Moi would wait outside to be briefed later. He never complained.
When Moi became president following the demise of Jomo Kenyatta in 1978, he appointed Mwai Kibaki his vice president. Kibaki served under very difficult conditions especially after the 1982 coup attempt when Moi became restless and suspicious of almost everyone.
Former Central Provincial Commissioner, later Kitui Senator David Musila captures one frustrating moment in his memoir; Seasons of Hope. When the coup broke out, Musila sent security personnel to pick up Kibaki from his Othaya home. The only place Musila and team could think of hiding the VP was a dusty storeroom inside the Nyeri Country Club.
Later in the evening after the coup had been contained, Kibaki was taken to the PC’s residence. Moi called to receive security briefs from the PC. After the briefing, Musila informed him that his deputy was there. Moi said he didn’t want to talk to him.
Soon Kibaki was branded anti-Moi. He was demonised in public meetings and his friends harassed. When Kibaki’s father was murdered by his farm worker, Moi failed to attend his burial and dispatched a representative. After six years under fire, Kibaki was dropped in 1988.
He was a victim of the infamous mlolongo Kanu elections. University don, Dr Josephat Karanja was appointed VP on March 24, 1988.
Kneel before me
Karanja was a quiet man who was completely removed from reality. Many say he became arrogant, drunk with power. During the single party days, a simple narrative could end one’s career. When Moi insiders got tired of Karanja, they set two men upon him; Embakasi MP David Mwenje and director of motor vehicle inspection Kuria Kanyingi.
The two claimed that he wanted other leaders to kneel before him and worship him. On May 1, 1989, Karanja was dropped.
Ajuata, the ungrateful beggar
While looking at the character of all the Vice and Deputy Presidents, I remembered a sermon. At a local market in Luo Nyanza, there lived a blind beggar called Ajuata. On many occasions generous people would walk with him to a local restaurant and order a meal for him. There were occasions when he would be served ugali with meat in a bowl of soup.
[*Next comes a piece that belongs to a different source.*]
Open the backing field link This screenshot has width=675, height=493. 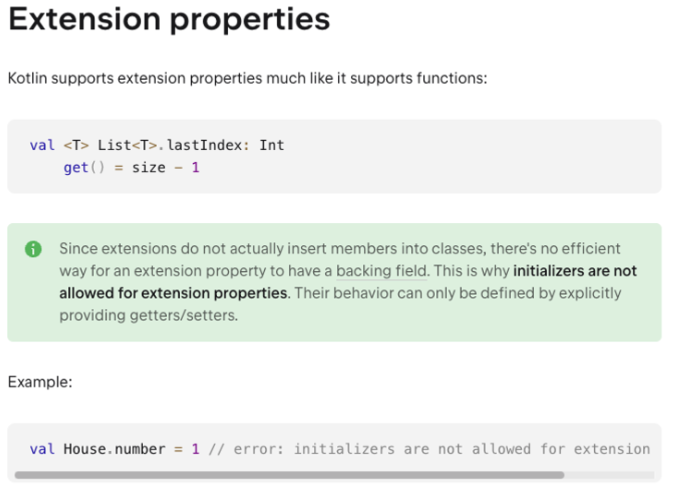381,271
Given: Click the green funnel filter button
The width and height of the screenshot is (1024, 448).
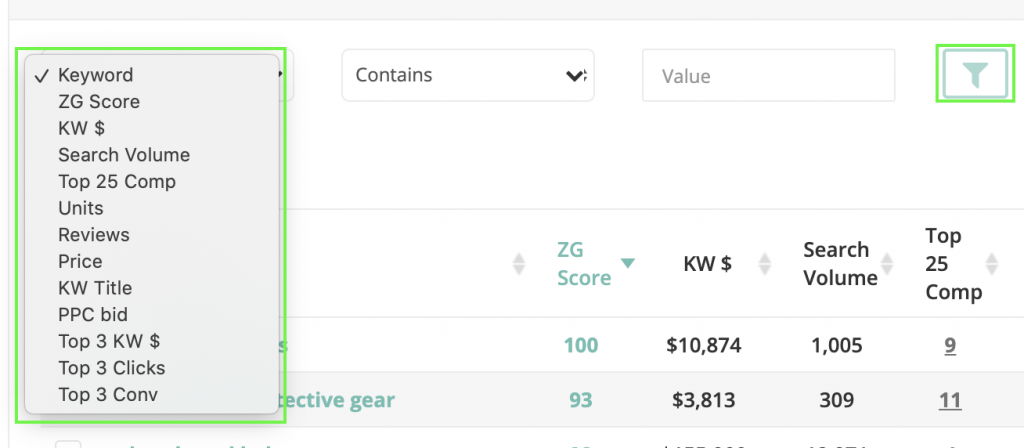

Before eating, Ajuata would gently dip his long fingers inside the bowl and slowly navigate every corner counting the pieces of meat.
He would then say, “If I Ajuata can be given this amount of meat. I can’t imagine how much more is given to those with eyes.”
“Ajuata,” says the Deacon, “is a man who is blind twice, both physically and spiritually. He is ungrateful to his benefactors.”
Some political analysts are whispering that if DP Rigathi Gachagua doesn’t watch his tongue, he will enter straight into the akala shoes of Ajuata.
They say when he openly proclaimed that he had rallied his Mt Kenya regional support base in Parliament behind the successful EALA bid of former Kieni MP Kanini Kega, he was, like Ajuata, tasting the soup and bowl with his fingers. Some supporters say President William Ruto himself didn’t even wait for soup to be served when he was deputy to Uhuru Kenyatta. They say he followed the meal from the kitchen and ungratefully stirred it while throwing obscenities at his boss. Whether or not Gachagua will follow that script, only time will tell.